Un impact disparate montre que les personnes noires, et notamment les hommes noirs, sont encore plus susceptibles de faire l’objet d’interpellations proactives, d’être inculpées et d’être victimes d’incidents de recours à la force dans un large éventail d’interactions policières. Ce constat ajoute une dimension importante aux discussions actuelles et reflète le racisme quotidien auquel doivent faire face les communautés noires. Ces rapports et les conclusions afférentes donnent un poids considérable aux nombreux appels lancés en faveur d’une réforme systémique des services policiers.

Les rapports Un impact collectif et Un impact disparate prouvent sans l’ombre d’un doute qu’il n’y a plus lieu de débattre de l’existence ou non d’un racisme systémique ou de préjugés raciaux anti-Noirs au sein du service de police de Toronto. Il est temps de prendre des mesures concrètes pour faire évoluer les institutions et les systèmes de maintien de l’ordre et les tenir comptables des disparités raciales constatées dans ces deux rapports.

La Commission de services policiers de Toronto (CSPT), le SPT, la Ville de Toronto et le gouvernement de l’Ontario doivent prendre sans délai des mesures audacieuses pour lutter contre le racisme systémique et anti-Noirs dans le secteur du maintien de l’ordre et pour respecter et protéger la vie des personnes noires. Dans le cadre des travaux menés pour réinventer les services de maintien de l’ordre au moyen d’un nouvel ensemble de modèles de financement, de politiques, de procédures et de règlements, il est impérieux de tenir pleinement compte du vécu des personnes noires.

La CODP demande au SPT, à la CSPT et à la Ville de Toronto d’instaurer officiellement, en collaboration avec les communautés et organisations noires et la CODP, un processus permettant d’adopter des recours juridiquement contraignants qui changeront radicalement les pratiques et la culture dans le secteur du maintien de l’ordre, et de combattre et d’éliminer le racisme systémique et les préjugés raciaux anti-Noirs dans les services policiers.

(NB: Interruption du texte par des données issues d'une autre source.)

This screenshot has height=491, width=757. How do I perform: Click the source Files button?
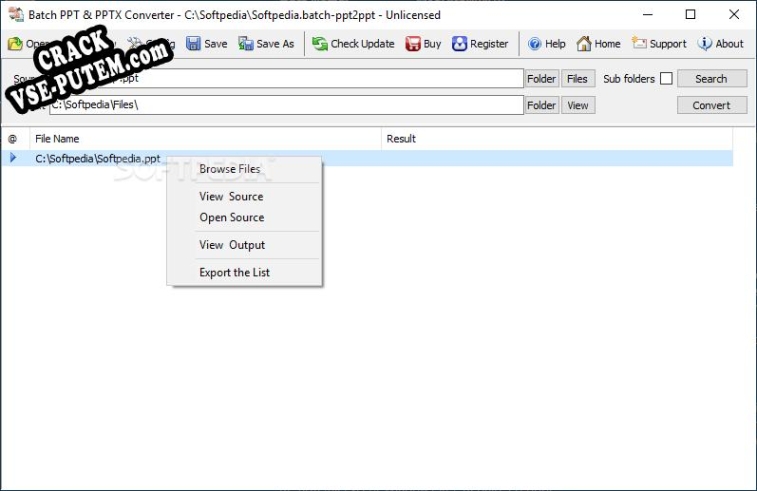click(577, 79)
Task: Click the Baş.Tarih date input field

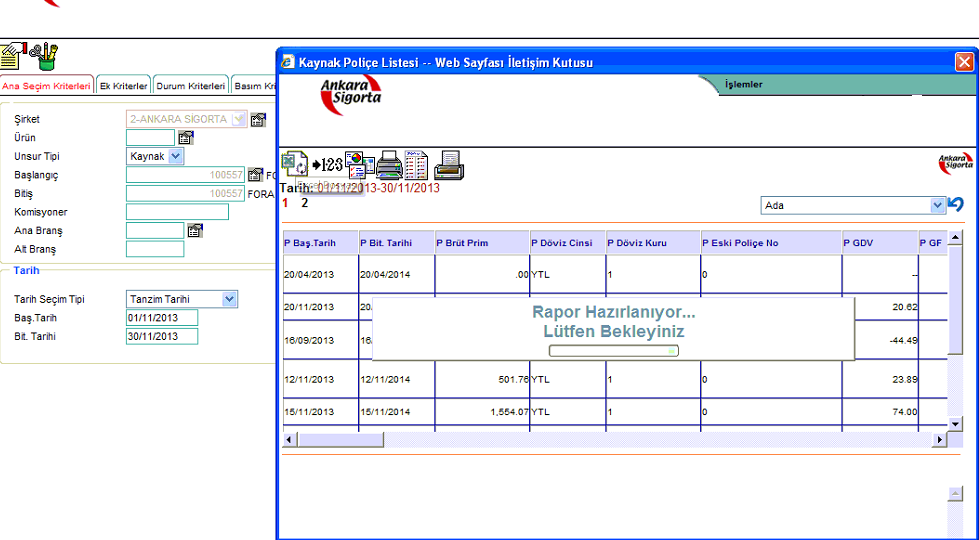Action: (162, 318)
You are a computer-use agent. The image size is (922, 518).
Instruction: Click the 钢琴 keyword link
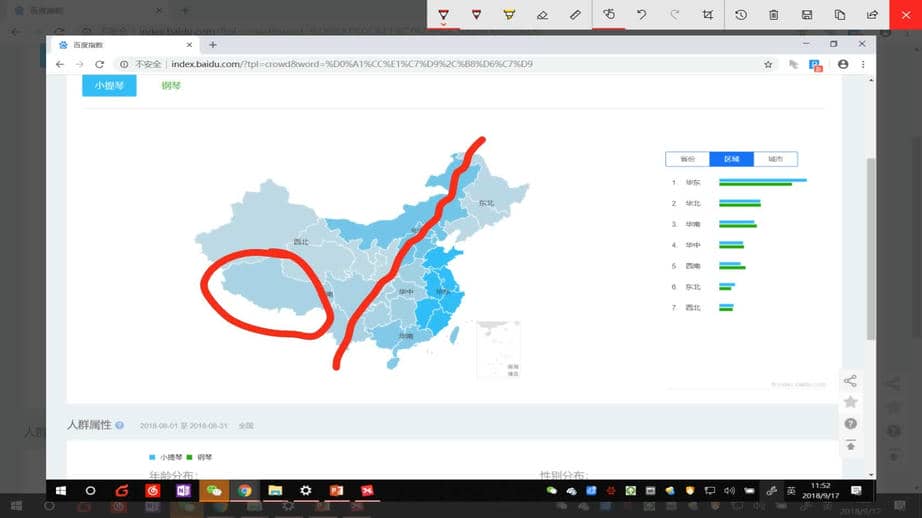pos(171,86)
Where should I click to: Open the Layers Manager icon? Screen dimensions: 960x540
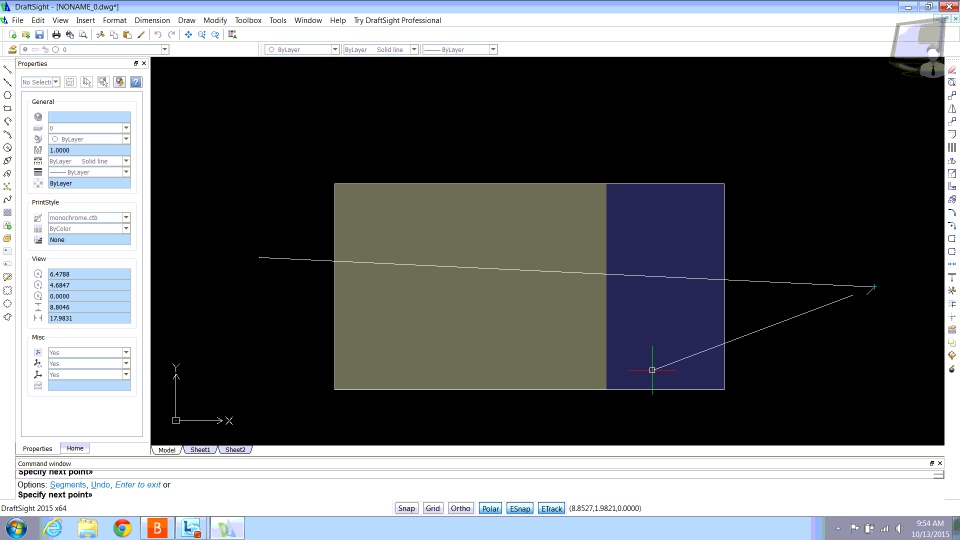pyautogui.click(x=12, y=50)
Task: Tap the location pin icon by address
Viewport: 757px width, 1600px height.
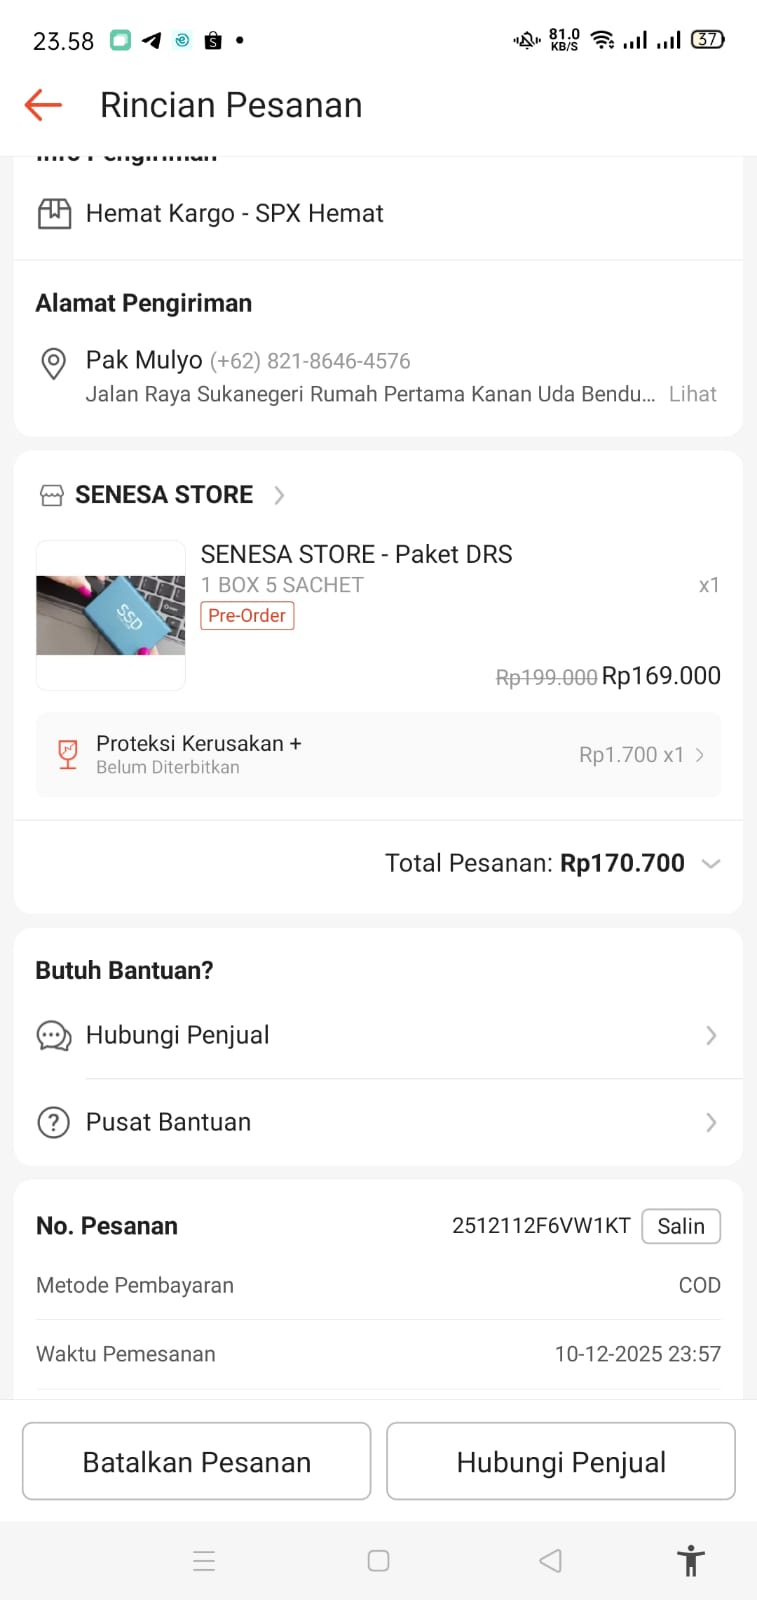Action: click(x=53, y=363)
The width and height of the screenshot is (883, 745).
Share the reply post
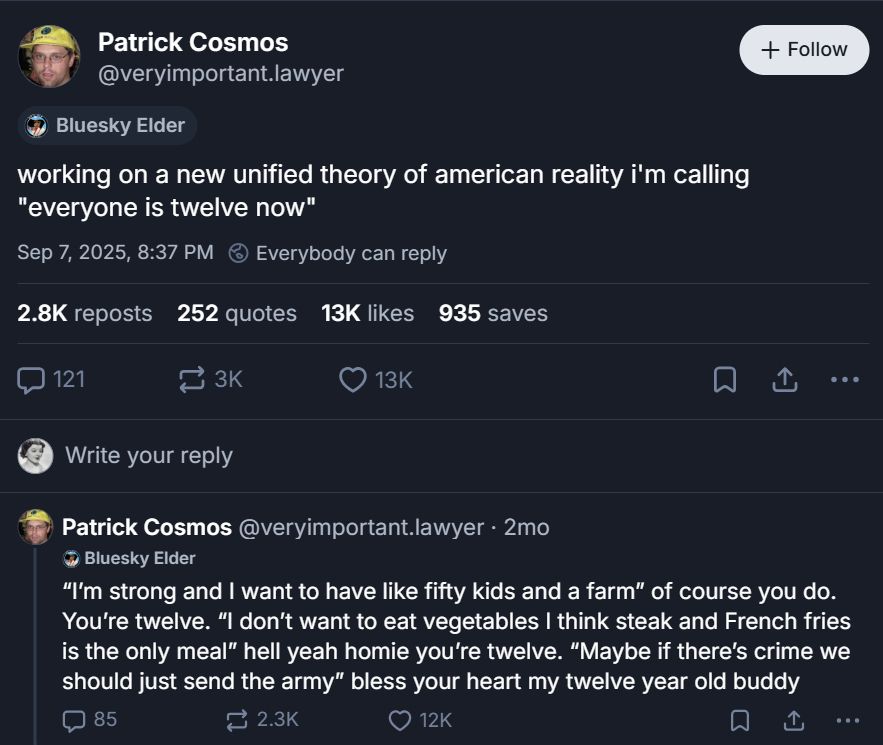click(793, 719)
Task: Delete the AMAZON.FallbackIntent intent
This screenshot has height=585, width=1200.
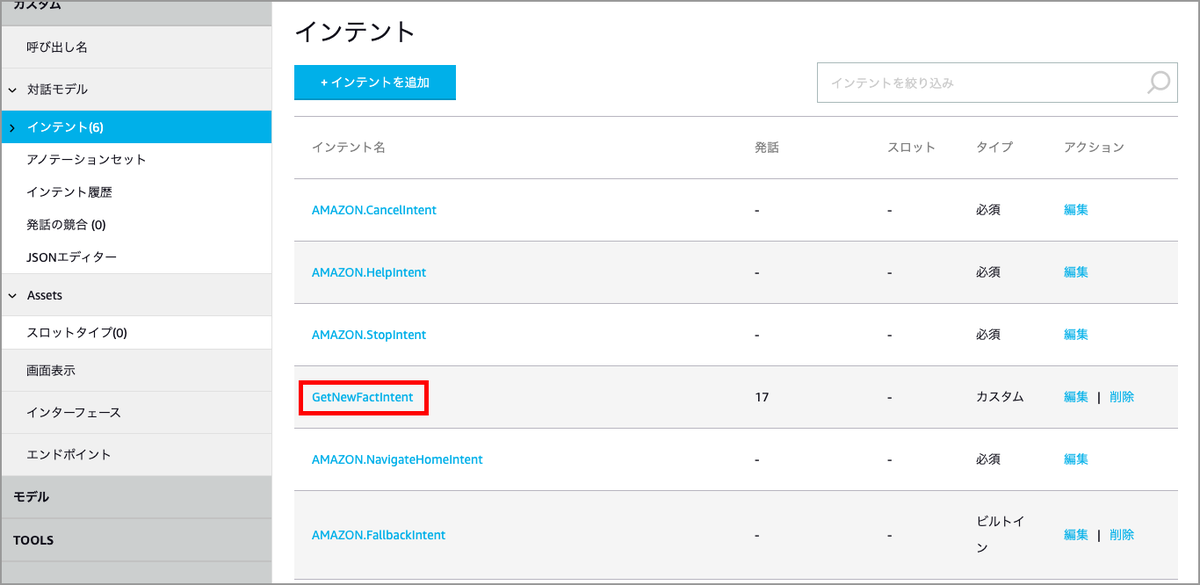Action: click(1122, 534)
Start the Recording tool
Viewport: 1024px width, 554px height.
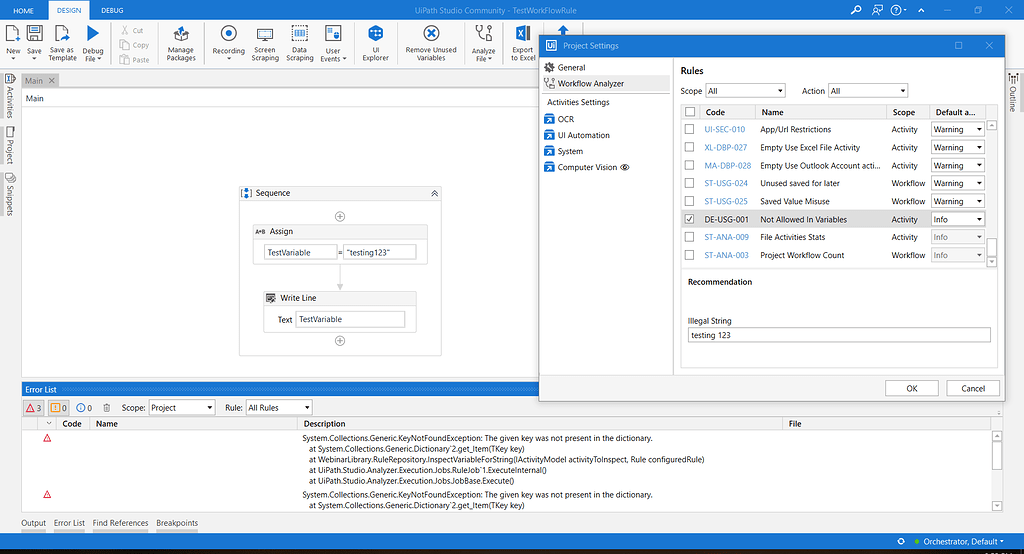[x=228, y=35]
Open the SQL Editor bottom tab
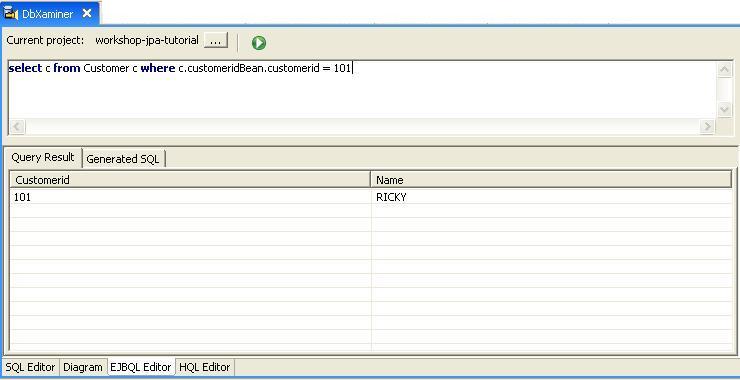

La CODP demande au gouvernement de l’Ontario d’établir un cadre législatif et réglementaire destiné à lutter directement contre le racisme systémique et les préjugés raciaux anti-Noirs dans le secteur du maintien de l’ordre. La législation provinciale doit exiger que tous les services de police de l’Ontario s’attachent, entre autres, à recueillir et à analyser des données fondées sur la race dans tout l’éventail des activités policières, ainsi qu’à établir des processus de responsabilisation transparents et efficaces afin que les agents se livrant à des actes de profilage ou de discrimination raciale fassent l’objet de mesures disciplinaires.

 

[1] Les rapports ont été établis par Scot Wortley et son équipe de recherche. Le présent résumé a été élaboré par la CODP.

[2]  Ce paragraphe a été modifié par rapport à la version précédente.